Rifiuti urbani: gestione integrata a comuni e province

rifiuti porta a porta 1' di lettura 23/09/2011 -

La Commissione Territorio e Ambiente della Regione approva la legge per migliorare l’efficienza e l’economicità del servizio di gestione dei rifiuti.



Una nuova governance nella gestione dei rifiuti nelle Marche rappresenta l’asse portante della legge approvata nella giornata di ieri (22 settembre) dalla IV Commissione Territorio e Ambiente della Regione. 'Una normativa – afferma il Presidente della Commissione, Enzo Giancarli – che valorizza il ruolo dei Comuni che saranno i titolari delle funzioni esercitate in forma associata. Si creeranno, inoltre, le condizioni per sviluppare il grande patrimonio umano e professionale delle aziende pubbliche locali esperte nel settore rifiuti favorendo le sinergie tra soggetti pubblici e privati con lo scopo di ottimizzare la gestione del servizio integrato'.

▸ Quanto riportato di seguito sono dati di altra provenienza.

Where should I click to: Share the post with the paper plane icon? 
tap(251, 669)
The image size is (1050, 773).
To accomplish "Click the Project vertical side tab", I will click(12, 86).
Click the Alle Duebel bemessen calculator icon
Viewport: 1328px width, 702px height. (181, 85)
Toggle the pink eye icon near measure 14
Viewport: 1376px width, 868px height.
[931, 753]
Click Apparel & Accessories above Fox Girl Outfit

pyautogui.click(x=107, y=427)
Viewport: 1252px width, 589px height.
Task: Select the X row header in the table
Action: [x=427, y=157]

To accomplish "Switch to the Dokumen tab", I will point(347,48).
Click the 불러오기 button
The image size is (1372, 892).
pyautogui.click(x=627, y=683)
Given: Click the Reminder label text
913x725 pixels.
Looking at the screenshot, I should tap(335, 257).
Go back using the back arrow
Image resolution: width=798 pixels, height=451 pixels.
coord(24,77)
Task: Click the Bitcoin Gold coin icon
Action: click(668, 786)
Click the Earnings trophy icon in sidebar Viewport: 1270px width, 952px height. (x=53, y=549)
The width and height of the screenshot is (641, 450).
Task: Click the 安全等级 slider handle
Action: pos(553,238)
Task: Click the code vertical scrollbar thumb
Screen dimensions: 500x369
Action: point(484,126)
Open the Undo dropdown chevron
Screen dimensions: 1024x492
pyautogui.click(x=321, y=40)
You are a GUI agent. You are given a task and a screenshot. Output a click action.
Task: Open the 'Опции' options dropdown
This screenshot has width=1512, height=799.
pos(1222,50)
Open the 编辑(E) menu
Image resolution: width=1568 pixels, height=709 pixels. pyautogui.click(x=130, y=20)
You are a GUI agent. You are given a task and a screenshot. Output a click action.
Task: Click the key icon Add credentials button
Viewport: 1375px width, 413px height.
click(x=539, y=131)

La legge, infatti, prevede la soppressione delle Autorità d’Ambito (AdA) le cui funzioni andranno a Comuni e Province che, attraverso lo strumento della convenzione, potranno gestire in maniera più agile il servizio secondo criteri di economicità dati anche dall’abolizione dei consorzi obbligatori. I Sindaci faranno parte dell’Assemblea territoriale d’ambito (AtA) che sarà presieduta dal Presidente della Provincia. Compito primario dell’AtA sarà determinare gli obiettivi da perseguire per realizzare l’autosufficienza nello smaltimento dei rifiuti urbani.

'Questo – prosegue il Presidente Giancarli – consentirà di garantire il coordinamento e l’unitarietà d’indirizzo nell’esercizio delle funzioni di gestione dei rifiuti urbani a livello regionale guardando a criteri di efficienza, efficacia, economicità e trasparenza'.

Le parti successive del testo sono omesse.